My personal favorite is Samillano’s Kabuganaan (Abundance), which might as well be titled Strawberries. The acrylic-on-canvas work is a realist picture of luscious red strawberries coming out from a tilted woven bamboo and nito basket. The strawberries are freshly picked because there is one fresh flower and the calyx are still green. “The juicy red ones represent the happy moments,” according to the young artist. Strawberries is an apt symbol of the beauty, simplicity and freshness associated with Aningalan, making this painting a favorite of mine.

‘PIDADA,’ (acrylic on canvas, 12 by 12 inches, 2026) by Sarû.
‘UYOG,’ (acrylic on canvas, 2026) by M. de los Santos.

Several works focused closely on local flora or locally cultivated plants. Sarû’s Pidada (Bell Pepper) magnified the vivid redness of the vegetable, drawing attention to its texture and form one cannot help but feel a certain kind of gastronomic eroticism. De los Santos’ Uyog (To Shake) captured a banana heart swaying in the wind, while Nestor Cancan Jr.’s watercolor Bayabas (Guava) offered a straightforward, unembellished study of the fruit.

‘BAYABAS,’ (watercolor on paper, 2026) by Nestor E. Cancan Jr.

Laude’s May Dugo sa ’Yong Kape, Paano Ka Nakakatulog sa Gabi (There is Blood in Your Coffee, How Can You Sleep at Night; mixed media on canvas) departed from pastoral imagery to address labor conditions in coffee production. Dominated by red tones, the work depicted worn hands holding ripe coffee cherries, suggesting the human cost embedded in everyday consumption.

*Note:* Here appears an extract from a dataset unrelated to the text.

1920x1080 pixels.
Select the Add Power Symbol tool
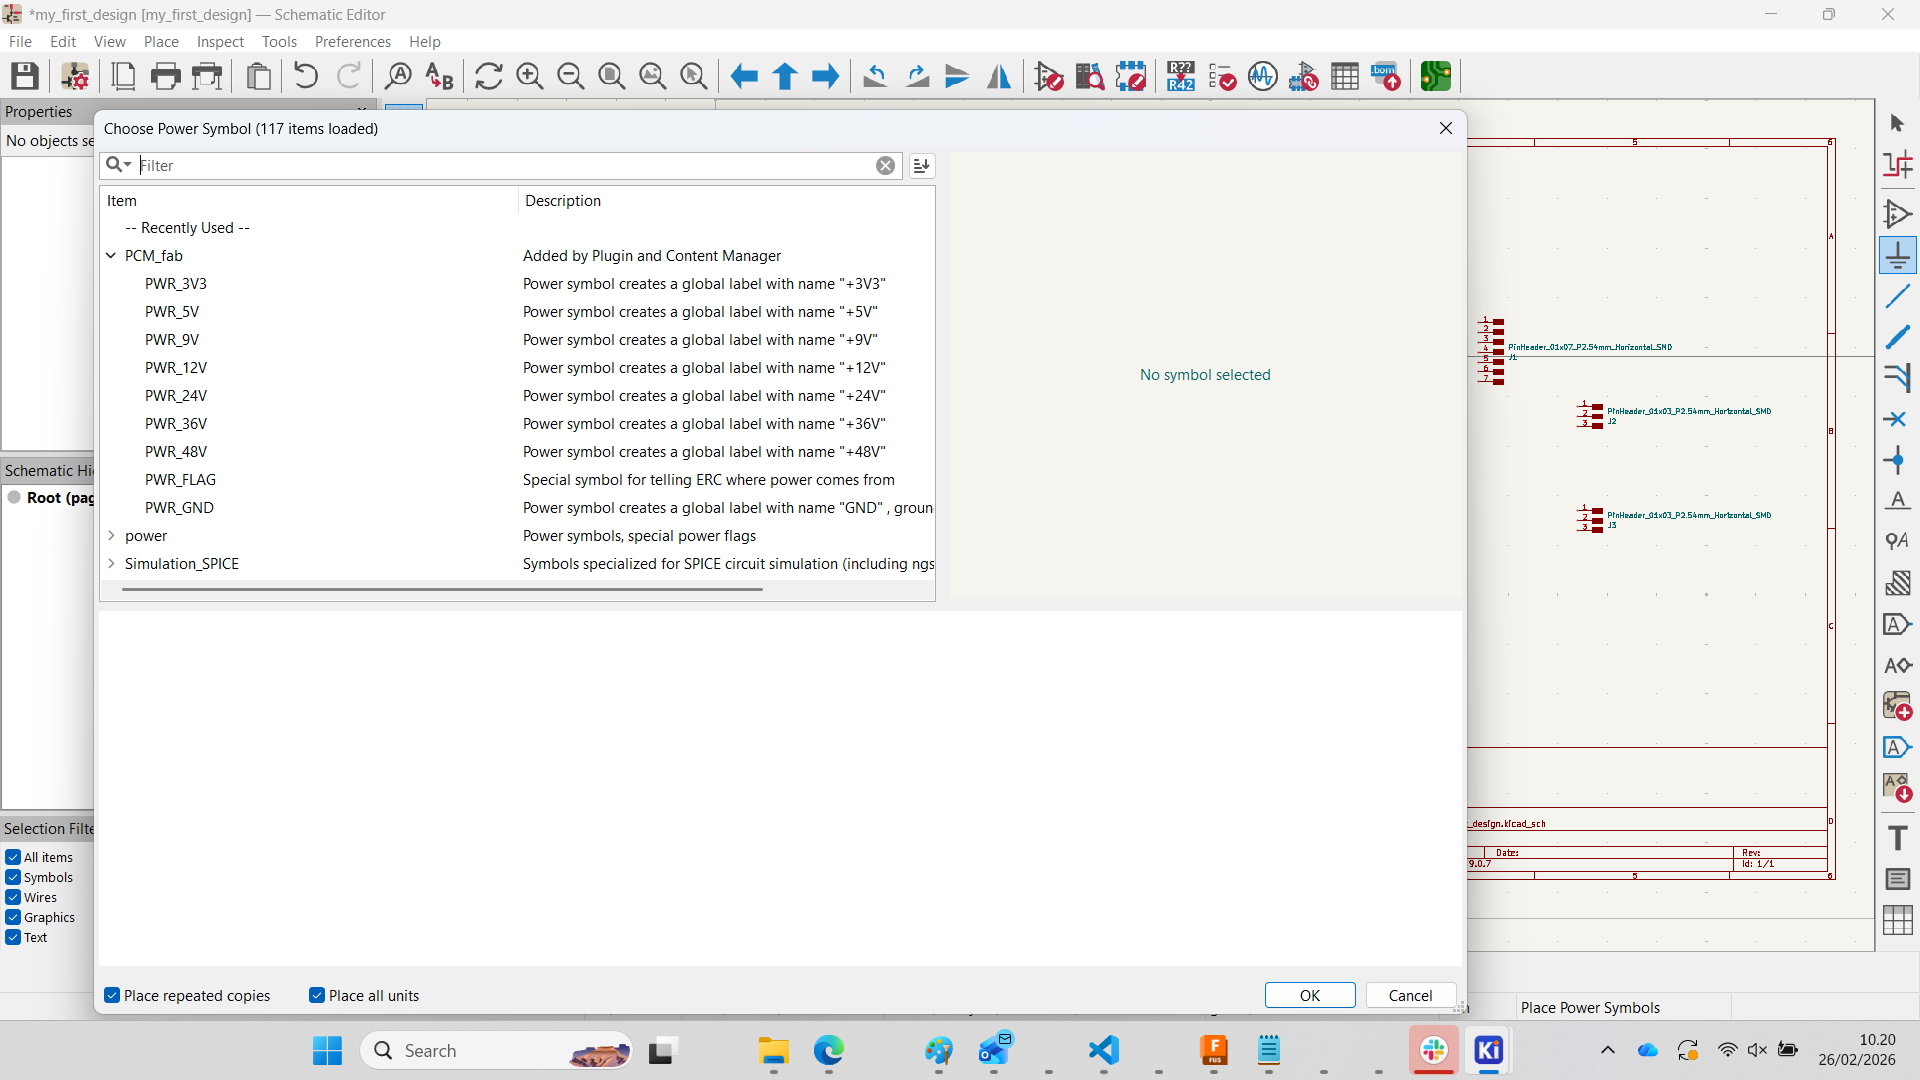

‘MAY Dugo sa ’Yong Kape, Paano Ka Nakakatulog sa Gabi,’ (mixed media on canvas, 2026) by Raz Laude.

Taken together, the exhibition moved beyond pastoral romanticism. ANIngalan: A Harvest of Art underscored the need to recognize and care for the natural environment. It echoed ecocritic Rob Nixon’s notion of “slow violence,” framing art as a counterpoint — a gradual but persistent form of witness and response. As Rebecca Solnit had written, it is “not [yet] too late” to act.

The exhibition ultimately invited viewers to engage with a visual harvest — of color, form, and texture — that gestured toward bugana: a sense of fullness that was at once material and ethical, calling for stewardship of the landscapes that sustained it.